Dabei bemüht sich Spears durchaus um Normalität. Sie fällt schon seit Monaten in der Öffentlichkeit nicht mehr aus der Rolle, geht ganz nüchtern mit dem Freund zum Baseballtraining ihres Sohnes, zieht sich Gummilatschen an, wenn sie öffentliche Toiletten aufsucht. Denn eine der vielen irren Meldungen über Britneys angebliches Fehlverhalten drehte sich darum, dass sie barfuß aus einem stillen Örtchen taperte und dabei fotografiert wurde. Das Bild zog Kreise, von Fußfetischistenseiten über Barfußdogmatiker bis hin zum angeekelten Normalo-Amerikaner.
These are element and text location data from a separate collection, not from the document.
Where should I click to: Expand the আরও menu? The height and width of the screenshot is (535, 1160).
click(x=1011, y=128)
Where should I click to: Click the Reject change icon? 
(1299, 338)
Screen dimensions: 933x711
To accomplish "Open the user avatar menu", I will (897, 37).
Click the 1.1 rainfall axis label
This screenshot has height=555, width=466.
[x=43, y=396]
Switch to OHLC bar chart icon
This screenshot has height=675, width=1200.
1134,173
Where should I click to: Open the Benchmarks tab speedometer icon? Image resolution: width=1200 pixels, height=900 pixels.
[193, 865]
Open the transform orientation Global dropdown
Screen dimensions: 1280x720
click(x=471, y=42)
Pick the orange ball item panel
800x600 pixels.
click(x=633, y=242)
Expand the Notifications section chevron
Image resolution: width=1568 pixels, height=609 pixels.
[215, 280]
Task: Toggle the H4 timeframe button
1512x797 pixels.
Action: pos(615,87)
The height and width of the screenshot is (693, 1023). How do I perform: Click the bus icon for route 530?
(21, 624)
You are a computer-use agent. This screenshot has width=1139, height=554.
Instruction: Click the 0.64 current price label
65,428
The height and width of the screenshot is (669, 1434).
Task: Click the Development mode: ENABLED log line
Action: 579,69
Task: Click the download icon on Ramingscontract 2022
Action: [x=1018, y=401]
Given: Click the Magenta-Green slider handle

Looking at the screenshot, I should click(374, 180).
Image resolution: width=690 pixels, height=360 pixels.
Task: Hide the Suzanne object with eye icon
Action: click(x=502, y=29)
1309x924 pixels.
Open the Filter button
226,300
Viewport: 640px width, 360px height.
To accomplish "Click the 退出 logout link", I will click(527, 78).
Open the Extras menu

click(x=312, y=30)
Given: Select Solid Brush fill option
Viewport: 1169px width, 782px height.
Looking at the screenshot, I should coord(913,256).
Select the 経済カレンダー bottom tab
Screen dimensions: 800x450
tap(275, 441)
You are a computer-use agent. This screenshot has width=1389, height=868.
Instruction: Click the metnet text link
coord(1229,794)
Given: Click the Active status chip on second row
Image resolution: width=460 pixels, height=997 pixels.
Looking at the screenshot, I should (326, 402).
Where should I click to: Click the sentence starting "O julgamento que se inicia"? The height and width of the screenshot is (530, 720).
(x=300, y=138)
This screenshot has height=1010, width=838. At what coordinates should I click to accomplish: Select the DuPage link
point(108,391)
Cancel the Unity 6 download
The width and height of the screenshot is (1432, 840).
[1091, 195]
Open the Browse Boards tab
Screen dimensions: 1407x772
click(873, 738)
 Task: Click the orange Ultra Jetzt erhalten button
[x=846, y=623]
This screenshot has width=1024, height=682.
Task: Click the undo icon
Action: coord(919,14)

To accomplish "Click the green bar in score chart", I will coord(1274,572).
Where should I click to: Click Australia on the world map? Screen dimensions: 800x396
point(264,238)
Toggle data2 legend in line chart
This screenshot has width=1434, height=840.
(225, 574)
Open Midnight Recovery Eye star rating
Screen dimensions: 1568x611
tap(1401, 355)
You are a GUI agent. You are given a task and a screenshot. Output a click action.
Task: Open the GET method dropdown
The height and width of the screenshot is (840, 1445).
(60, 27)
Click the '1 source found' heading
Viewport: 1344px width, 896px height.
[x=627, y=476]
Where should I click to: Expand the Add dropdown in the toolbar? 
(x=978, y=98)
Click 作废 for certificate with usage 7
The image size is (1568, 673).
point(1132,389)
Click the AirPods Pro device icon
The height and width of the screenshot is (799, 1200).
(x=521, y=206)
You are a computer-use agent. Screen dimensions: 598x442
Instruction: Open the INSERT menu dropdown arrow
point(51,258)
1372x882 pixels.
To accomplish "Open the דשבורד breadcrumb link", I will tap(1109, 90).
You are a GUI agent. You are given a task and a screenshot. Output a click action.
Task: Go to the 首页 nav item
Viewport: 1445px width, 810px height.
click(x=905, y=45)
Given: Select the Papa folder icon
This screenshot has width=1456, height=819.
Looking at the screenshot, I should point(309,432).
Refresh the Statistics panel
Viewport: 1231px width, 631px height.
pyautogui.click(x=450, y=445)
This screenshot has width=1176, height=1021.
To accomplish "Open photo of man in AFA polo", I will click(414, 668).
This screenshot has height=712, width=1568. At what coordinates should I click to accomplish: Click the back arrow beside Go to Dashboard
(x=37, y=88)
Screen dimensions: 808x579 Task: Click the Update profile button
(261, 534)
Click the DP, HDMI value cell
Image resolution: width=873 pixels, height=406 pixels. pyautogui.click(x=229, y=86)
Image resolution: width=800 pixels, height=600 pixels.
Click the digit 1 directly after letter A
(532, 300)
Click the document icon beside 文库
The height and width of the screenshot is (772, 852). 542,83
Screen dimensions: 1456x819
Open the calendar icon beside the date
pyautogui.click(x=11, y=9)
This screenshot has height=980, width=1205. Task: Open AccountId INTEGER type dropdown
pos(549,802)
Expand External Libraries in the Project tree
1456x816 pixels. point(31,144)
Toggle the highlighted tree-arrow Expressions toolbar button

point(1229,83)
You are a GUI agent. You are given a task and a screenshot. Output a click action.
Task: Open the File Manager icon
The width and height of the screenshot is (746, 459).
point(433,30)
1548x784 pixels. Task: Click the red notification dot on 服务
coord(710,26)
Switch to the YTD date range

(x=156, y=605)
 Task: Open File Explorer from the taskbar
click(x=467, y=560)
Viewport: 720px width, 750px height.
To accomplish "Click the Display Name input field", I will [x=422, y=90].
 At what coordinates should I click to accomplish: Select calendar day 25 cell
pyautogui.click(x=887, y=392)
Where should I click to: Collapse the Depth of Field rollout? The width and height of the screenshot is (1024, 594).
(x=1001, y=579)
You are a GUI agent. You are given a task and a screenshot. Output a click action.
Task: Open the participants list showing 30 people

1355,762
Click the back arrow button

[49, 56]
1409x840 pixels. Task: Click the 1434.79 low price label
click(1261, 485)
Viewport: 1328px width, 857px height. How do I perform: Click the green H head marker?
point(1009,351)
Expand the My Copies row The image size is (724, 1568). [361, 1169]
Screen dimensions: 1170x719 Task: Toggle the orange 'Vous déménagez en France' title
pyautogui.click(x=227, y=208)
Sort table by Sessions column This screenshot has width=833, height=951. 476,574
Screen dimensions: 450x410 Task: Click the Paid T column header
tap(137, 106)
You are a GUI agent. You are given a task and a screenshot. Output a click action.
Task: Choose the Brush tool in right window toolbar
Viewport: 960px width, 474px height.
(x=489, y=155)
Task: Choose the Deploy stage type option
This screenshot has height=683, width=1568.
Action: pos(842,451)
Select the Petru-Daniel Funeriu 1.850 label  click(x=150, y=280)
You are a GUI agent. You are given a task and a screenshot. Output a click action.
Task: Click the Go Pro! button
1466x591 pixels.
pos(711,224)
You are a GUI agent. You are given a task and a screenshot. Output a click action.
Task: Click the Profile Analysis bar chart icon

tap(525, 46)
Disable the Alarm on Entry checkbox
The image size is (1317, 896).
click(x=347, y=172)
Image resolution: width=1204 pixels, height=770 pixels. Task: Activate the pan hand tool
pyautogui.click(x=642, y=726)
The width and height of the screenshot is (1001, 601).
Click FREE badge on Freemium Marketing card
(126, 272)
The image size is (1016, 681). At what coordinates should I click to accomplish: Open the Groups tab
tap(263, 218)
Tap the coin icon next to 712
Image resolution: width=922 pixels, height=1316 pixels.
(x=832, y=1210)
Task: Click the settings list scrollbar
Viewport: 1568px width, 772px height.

Klatsch dieser Art überdeckt häufig die Musik. Britney ist als Person nicht so kompromisslos wie Lady Gaga, stimmlich nicht so ausgebufft wie Pink. Einen Song wie die immerhin in Ansätzen gesellschaftskritische Linda-Perry-Produktion „Beautiful“ von Christina Aguilera hat sie nicht im Repertoire. Ihre Skandälchen konnte sie nie zu ihrem Vorteil nutzen, sie litt lediglich darunter. Und die Jüngste ist sie – im schnelllebigen Popgeschäft – auch nicht mehr. Mit der Never- change-a-winning-team-Strategie von „Femme Fatale“ ist Britney himmelweit entfernt von ihrem Vorbild Madonna, die sie auf der Bühne einmal küssen durfte. Das unterscheidet Mädchen von Frauen: Frau Ciccone war immer gut darin, sich neu zu erfinden. Britney bleibt sich lieber gleich.